In between the analyses are fascinating accounts of the background to the works and descriptions of the influences on Varèse and the development of his philosophy. His ideas may seem in the crackpot league to some, (I confess to being among them) but there is much food for thought and I found it stimulating reading about the thoughts and aspirations of a man who refused to let his imagination be checked. There is something French about his "philosophy" in that, unlike in British and German traditions, it interfaces more closely with other fields such as art and literature, and in Varèse’s case, science. Much is made of his initial training as an engineer. He is very drawn to symbolic ideas associated with astronomy and space, hence the subtitle of the book, and this becomes the inspiration and even subject of some of his work. Yet he was often the victim of his over ambition so many projects never came to fruition. One of those, with an astronomical connection, was Il n’y a plus de firmament. Varèse collaborated with the notorious French avant-garde theatre man, Antonin Artaud on a "stage scenario" for a spectacle that was to involve sounds, lights, colours and rhythm. Here Varèse’s ideas of cosmic catastrophe and "instantaneous radiation" are developed with Sirius as the "communicating star". A tape was intended to blast out over a public address system the following announcement
STUPENDOUS DISCOVERY. SKY PHYSICALLY ABOLISHED. EARTH ONLY A MINUTE WAY FROM SIRIUS. NO MORE FIRMAMENT. CELESTIAL TELEGRAPHY BORN. INTERPLANETARY LANGUAGE ESTABLISHED.
MacDonald does a fine detailed job in trying to get across to the reader ideas that are often, in my opinion, half-baked or impenetrable.
So on a practical note, will those non-technical readers who would like to read about the works and the ideas behind them find this book useful? Well I think so. It means skimming past the analyses which is quite easy to do because you look out for pages with musical examples and avoid them. Also, as well as the introduction, two of the chapters (2 and 11) have no analysis.
As a reference work this book is important enough to be a compulsory purchase for all university/college music departments and any self respecting library with a decent music section. Yet that brings me back to the issue of appendices. The omission of a summary list of works with composition and performance information, and above all of a bibliography, is quite inexcusable in a book of this sort.

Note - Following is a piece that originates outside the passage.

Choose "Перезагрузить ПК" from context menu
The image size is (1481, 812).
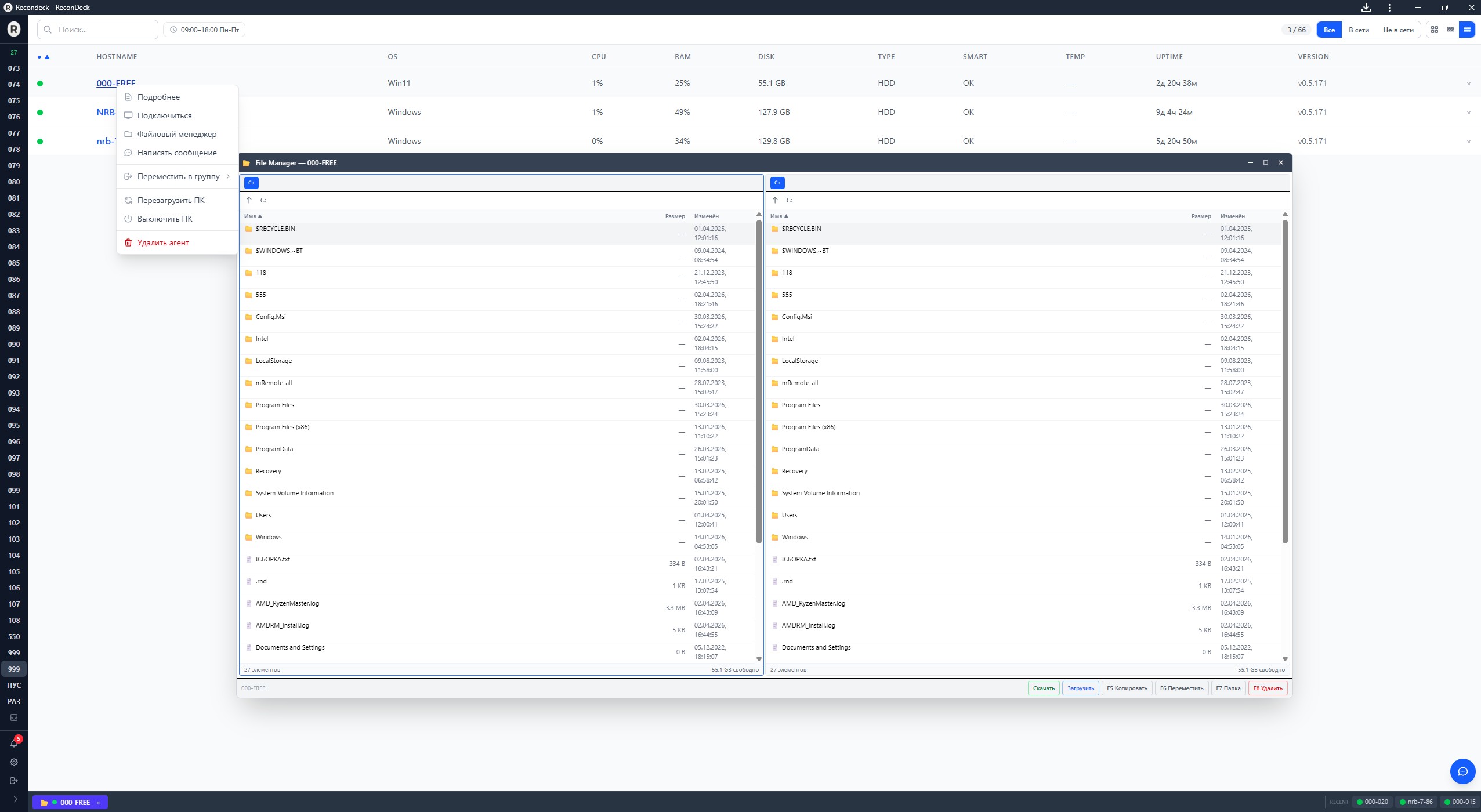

Otherwise, cover-to-cover readers are, I guess, likely to be confined to students studying for a Ph.D. on Varèse, music tutors trying to keep ahead of their students, and conscientious book reviewers. Who knows? Maybe the publishers do. But the book is unquestionably of inestimable value as an addition to Varèse literature and Malcolm MacDonald should be congratulated and thanked for a piece of work that must have been achieved with enormous labour but also with love.